È Agosto 2010, il sole tramonta lentamente e i terzieri si preparano a dar vita a una delle tradizioni più affascinanti che io abbia mai fotografato.
Tutto comincia quasi all’improvviso appena dopo il corteo storico che gira per la città. I carri carichi di sacchi di farina si fanno largo in diversi punti della piazza mentre i rappresentanti dei terzieri si scambiano promesse di battaglia e sguardi carichi di sfida. Il pubblico intanto si accalca lungo i bordi della piazza, pronto ad assistere al caos imminente.
Da un lato una enorme catapulta che fronteggia una torre in legno fa intuire che non sarà una battaglia simulata, come a volte accade nei cortei di rievocazione storica.
Quando tutto inizia, il tempo sembra rallentare. I primi sacchetti di farina vengono lanciati nell’aria, creando una nube leggera, quasi poetica, che si trasforma presto in una cortina bianca impenetrabile.
Tutto viene investito rapidamente da una incredibile confusione frenetica in cui a fatica si riesce a distinguere i partecipanti alla battaglia.
Nonostante un fazzolettone stretto sul viso, respirare diventa un’impresa. Ogni respiro porta con sé l’odore della farina, denso e persistente. La vista è ridotta a pochi metri.
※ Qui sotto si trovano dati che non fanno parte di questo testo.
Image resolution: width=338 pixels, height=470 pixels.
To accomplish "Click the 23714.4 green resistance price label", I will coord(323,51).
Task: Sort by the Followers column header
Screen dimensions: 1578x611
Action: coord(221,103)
La macchina fotografica, protetta da una busta di nailon ben chiusa, è nascosta sotto un sottile strato di farina che la rende difficile da utilizzare.
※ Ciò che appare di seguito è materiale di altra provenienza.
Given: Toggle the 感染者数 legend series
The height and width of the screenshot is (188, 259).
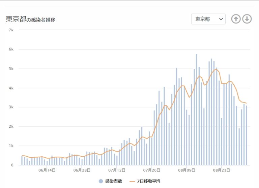Looking at the screenshot, I should pyautogui.click(x=113, y=181).

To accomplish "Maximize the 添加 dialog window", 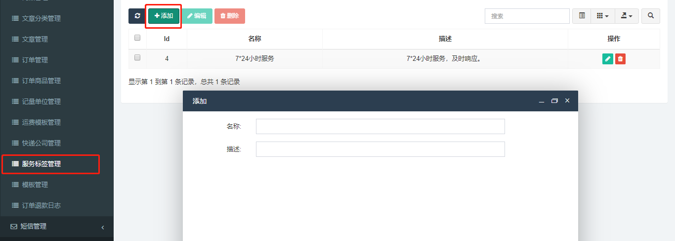I will [x=554, y=101].
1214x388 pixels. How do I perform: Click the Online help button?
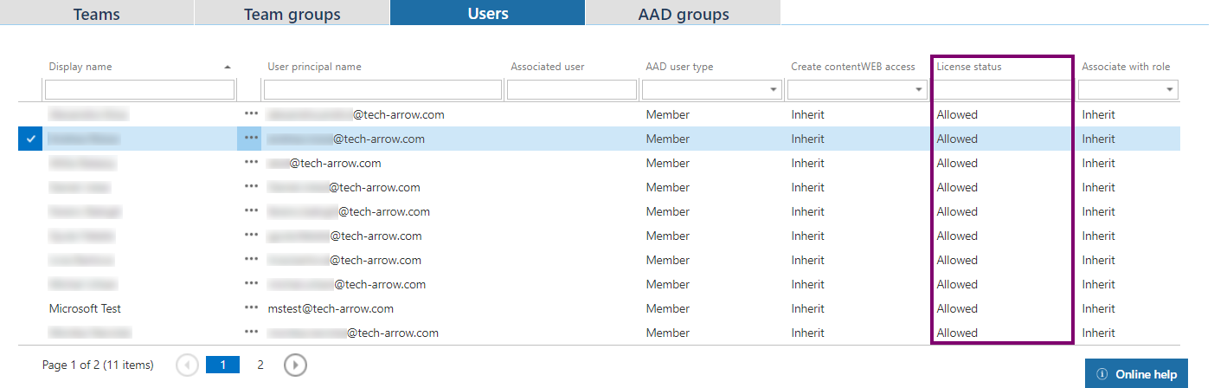pos(1136,374)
Le risate e le urla dei partecipanti però creano un senso di orientamento emotivo, se non fisico.

La battaglia della Farina di Città della Pieve – un momento della battaglia
Con la macchina fotografica in mano, cerco di catturare ogni istante ed ogni espressione mi viene offerta. Sacchetti volano da ogni direzione, alcuni cadono a terra mentre altri colpiscono i partecipanti con un tonfo ovattato. Anche camminare diventa difficile attraverso i sacchetti rotti a terra.
Ogni scatto è una sfida, con la lente appannata dalla farina e la luce del sole sempre più fioca, nascosa dalla nuvola di farina che ci circonda.
Eppure, in quel caos, c’è una bellezza incredibile: i sorrisi coperti di polvere, i momenti di complicità tra i membri dei terzieri e quella strana danza disordinata che trasforma il combattimento in una sorta di celebrazione.

La battaglia della Farina
La fine della battaglia della farina
Alla fine, come ogni grande battaglia che si rispetti, tutto si conclude con una tregua improvvisa. I sacchi sono finiti, la polvere inizia a depositarsi lentamente, rivelando una piazza trasformata in un paesaggio lunare. Tutto è bianco, dai combattenti al pubblico, dai monumenti ai negozi tutto intorno alla piazza.
Ci sono abbracci calorosi, strette di mano ed anche qualche ammaccatura, ma soprattutto la promessa di una rivincita l’anno successivo.
Non saprei definire se ci sono stati vincitori o vinti. Confesso di non averlo capito ma ho avuto come la sensazione che non fosse un dettaglio così importante.
Quella giornata mi lascia qualcosa che va oltre le fotografie scattate.
Ogni tanto, riguardo quelle immagini: i volti nascosti dalla farina, le mani alzate per lanciare un ultimo sacchetto e penso a quanto sia potente una tradizione che riesce a unire storia, divertimento e un pizzico di follia. Io, da dietro la macchina fotografica, mi sono davvero divertito!